──────── Given entries

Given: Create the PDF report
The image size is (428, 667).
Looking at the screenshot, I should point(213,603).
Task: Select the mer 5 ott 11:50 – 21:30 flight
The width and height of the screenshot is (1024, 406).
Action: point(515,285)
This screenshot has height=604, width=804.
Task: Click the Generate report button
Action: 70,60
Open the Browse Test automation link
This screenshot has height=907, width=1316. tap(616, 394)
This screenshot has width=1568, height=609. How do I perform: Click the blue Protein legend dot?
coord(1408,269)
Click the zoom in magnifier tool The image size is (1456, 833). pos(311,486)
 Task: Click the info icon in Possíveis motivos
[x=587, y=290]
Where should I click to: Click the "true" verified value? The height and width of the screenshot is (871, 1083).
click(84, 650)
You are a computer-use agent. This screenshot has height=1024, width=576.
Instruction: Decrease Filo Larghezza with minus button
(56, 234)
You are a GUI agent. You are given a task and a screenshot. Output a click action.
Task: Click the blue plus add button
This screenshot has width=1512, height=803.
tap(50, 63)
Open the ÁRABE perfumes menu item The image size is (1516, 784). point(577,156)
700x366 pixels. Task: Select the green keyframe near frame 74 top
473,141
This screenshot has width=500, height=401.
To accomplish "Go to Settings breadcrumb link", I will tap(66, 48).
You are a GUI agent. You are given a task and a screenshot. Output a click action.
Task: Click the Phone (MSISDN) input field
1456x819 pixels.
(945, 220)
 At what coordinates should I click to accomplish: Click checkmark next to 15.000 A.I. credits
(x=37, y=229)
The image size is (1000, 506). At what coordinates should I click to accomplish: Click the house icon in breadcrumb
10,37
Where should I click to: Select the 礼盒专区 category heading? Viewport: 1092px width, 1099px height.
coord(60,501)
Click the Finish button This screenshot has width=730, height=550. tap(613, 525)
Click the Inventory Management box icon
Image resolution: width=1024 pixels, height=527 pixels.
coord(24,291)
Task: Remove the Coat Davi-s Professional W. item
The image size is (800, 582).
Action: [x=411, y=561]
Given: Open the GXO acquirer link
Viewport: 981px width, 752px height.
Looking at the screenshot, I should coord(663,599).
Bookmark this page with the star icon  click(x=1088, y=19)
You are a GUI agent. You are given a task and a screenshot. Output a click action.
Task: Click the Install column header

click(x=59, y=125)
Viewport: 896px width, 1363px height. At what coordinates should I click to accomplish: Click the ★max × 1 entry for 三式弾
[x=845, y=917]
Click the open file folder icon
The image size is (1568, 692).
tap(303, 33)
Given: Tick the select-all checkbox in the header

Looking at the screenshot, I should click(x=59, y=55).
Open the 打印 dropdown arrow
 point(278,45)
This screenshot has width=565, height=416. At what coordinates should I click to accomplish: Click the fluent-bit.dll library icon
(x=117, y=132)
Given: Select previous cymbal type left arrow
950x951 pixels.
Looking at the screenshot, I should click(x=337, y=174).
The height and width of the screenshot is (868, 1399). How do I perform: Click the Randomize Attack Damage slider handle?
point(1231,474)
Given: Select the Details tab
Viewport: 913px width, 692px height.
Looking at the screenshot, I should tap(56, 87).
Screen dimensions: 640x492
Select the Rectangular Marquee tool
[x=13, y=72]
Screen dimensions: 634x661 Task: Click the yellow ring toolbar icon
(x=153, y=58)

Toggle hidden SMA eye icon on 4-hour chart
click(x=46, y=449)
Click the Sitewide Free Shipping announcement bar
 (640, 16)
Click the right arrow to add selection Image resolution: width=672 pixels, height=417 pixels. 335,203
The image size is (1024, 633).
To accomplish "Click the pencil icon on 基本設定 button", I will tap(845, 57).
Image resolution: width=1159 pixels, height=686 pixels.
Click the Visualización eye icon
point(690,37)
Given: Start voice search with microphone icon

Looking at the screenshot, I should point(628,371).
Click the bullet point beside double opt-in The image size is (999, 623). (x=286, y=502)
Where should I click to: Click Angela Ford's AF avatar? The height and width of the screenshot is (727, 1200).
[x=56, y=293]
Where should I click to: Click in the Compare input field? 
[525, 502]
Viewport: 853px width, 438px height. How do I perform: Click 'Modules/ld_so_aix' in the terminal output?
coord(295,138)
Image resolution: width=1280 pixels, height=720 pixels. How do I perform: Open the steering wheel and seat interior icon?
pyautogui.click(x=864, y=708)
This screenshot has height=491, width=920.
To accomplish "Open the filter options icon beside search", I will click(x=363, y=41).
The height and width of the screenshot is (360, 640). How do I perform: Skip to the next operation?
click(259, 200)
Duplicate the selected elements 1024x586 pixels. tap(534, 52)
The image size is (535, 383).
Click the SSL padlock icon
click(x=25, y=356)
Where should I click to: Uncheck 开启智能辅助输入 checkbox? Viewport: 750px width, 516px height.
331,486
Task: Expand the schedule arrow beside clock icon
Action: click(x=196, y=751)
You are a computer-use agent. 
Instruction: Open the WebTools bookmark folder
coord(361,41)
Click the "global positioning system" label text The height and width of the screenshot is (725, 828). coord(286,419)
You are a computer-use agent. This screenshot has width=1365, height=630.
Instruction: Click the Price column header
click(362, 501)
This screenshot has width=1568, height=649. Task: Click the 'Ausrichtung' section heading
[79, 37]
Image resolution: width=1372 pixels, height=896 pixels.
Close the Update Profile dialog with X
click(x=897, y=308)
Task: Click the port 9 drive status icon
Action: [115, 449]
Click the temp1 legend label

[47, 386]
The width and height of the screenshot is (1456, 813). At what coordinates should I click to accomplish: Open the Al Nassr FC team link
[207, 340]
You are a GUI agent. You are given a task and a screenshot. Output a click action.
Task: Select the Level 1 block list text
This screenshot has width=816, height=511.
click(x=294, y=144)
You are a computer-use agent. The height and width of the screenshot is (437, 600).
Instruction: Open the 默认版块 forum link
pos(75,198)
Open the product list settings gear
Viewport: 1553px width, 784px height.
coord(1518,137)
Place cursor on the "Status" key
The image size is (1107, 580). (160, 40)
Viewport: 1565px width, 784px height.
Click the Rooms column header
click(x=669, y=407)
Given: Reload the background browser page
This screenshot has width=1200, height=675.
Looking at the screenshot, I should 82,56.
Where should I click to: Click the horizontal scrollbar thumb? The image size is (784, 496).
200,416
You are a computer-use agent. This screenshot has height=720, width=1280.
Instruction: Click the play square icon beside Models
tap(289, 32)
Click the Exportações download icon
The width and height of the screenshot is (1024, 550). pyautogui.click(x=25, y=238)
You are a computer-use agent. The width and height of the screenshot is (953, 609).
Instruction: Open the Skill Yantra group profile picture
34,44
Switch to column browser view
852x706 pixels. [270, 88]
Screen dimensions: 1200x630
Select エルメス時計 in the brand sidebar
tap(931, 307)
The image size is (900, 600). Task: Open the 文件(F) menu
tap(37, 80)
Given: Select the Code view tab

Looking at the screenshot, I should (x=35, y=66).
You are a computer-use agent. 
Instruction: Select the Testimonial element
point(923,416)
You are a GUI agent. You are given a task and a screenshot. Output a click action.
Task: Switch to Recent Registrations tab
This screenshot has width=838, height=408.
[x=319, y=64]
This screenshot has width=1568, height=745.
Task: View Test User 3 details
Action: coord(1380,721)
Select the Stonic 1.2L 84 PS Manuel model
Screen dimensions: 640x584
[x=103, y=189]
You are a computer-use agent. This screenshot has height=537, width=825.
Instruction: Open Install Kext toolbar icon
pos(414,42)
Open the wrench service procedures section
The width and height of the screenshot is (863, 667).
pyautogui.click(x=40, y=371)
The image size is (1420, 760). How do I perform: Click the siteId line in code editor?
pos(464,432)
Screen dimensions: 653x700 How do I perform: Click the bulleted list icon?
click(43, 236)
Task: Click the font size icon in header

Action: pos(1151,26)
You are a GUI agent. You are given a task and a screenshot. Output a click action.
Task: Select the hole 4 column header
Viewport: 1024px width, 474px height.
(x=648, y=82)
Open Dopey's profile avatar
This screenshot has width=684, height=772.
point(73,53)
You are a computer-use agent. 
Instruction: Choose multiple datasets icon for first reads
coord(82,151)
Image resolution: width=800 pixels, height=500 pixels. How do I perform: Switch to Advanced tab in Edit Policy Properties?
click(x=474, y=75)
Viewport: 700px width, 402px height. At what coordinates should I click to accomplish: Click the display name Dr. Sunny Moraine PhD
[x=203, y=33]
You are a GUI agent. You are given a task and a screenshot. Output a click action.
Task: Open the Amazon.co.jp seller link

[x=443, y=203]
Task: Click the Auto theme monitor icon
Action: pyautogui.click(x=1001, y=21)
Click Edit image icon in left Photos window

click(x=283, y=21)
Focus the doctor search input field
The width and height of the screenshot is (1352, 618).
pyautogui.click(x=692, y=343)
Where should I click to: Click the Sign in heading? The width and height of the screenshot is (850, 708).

────────────────

#### What you will do
Only the lines from the one holding "Open Dopey's profile avatar" to the end of the entries above belong in the answer, each copied exactly.

#### Finished task
Open Dopey's profile avatar
This screenshot has width=684, height=772.
point(73,53)
You are a computer-use agent. 
Instruction: Choose multiple datasets icon for first reads
coord(82,151)
Image resolution: width=800 pixels, height=500 pixels. How do I perform: Switch to Advanced tab in Edit Policy Properties?
click(x=474, y=75)
Viewport: 700px width, 402px height. At what coordinates should I click to accomplish: Click the display name Dr. Sunny Moraine PhD
[x=203, y=33]
You are a GUI agent. You are given a task and a screenshot. Output a click action.
Task: Open the Amazon.co.jp seller link

[x=443, y=203]
Task: Click the Auto theme monitor icon
Action: pyautogui.click(x=1001, y=21)
Click Edit image icon in left Photos window

click(x=283, y=21)
Focus the doctor search input field
The width and height of the screenshot is (1352, 618).
pyautogui.click(x=692, y=343)
Where should I click to: Click the Sign in heading? The width and height of the screenshot is (850, 708).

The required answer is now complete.